___ Recorded data

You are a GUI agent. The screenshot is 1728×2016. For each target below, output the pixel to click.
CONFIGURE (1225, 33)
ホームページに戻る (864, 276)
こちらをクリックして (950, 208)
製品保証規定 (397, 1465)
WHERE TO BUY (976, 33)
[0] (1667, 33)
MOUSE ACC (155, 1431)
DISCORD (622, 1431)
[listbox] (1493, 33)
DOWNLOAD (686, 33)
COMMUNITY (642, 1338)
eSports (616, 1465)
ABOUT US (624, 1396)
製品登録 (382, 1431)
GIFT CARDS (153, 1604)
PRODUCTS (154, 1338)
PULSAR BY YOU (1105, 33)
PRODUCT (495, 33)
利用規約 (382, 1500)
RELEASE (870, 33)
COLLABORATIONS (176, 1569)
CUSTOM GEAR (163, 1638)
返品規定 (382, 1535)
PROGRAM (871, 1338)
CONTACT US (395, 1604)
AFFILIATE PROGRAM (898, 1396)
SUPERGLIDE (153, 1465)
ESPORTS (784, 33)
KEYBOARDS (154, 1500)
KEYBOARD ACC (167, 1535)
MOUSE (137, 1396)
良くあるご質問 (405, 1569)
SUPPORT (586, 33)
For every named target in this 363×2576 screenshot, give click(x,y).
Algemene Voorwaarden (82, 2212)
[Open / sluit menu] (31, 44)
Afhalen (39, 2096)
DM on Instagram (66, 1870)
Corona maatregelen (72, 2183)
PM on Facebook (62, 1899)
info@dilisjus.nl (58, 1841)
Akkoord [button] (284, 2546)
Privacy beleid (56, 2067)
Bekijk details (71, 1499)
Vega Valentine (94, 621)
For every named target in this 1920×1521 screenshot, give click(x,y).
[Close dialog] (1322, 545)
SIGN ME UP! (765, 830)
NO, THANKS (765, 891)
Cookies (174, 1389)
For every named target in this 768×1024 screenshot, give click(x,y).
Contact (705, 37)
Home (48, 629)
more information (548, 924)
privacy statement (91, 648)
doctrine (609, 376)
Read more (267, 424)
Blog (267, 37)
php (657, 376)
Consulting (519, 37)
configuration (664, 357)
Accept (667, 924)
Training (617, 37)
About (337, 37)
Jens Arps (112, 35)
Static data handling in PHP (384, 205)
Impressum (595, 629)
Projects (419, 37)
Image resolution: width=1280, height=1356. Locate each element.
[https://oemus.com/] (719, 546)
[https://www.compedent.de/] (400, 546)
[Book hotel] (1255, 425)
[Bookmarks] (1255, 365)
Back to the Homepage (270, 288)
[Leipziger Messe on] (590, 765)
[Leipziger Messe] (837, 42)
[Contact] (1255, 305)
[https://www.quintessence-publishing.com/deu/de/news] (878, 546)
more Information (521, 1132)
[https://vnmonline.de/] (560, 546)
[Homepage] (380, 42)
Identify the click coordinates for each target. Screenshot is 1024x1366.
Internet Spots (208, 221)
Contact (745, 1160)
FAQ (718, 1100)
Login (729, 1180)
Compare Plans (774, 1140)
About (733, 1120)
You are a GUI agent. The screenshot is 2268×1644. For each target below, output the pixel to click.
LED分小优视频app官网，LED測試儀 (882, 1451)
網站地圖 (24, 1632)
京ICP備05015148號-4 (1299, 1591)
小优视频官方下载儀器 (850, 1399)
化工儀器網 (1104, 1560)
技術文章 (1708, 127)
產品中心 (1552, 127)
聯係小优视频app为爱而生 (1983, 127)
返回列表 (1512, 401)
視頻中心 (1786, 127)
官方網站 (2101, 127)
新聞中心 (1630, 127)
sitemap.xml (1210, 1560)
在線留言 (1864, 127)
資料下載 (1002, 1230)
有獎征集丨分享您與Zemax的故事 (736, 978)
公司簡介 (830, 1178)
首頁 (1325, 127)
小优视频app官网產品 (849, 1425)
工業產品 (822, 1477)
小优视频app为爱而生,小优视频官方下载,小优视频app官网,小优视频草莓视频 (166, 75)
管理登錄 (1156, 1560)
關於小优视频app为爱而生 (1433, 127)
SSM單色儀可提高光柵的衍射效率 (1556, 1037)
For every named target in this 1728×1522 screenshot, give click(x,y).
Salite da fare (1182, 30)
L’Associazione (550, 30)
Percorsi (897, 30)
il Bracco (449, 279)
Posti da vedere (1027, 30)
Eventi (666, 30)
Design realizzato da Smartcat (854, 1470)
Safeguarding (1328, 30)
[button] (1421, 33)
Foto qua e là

______

__What to produce__
Note each line of the entries that has "agent" in it, and copy those lines.

__Response for this exercise__
You are a GUI agent. The screenshot is 1728×2016. For each target below, output the pixel to click.
You are a GUI agent. The screenshot is 2268×1644. For each target below, output the pixel to click.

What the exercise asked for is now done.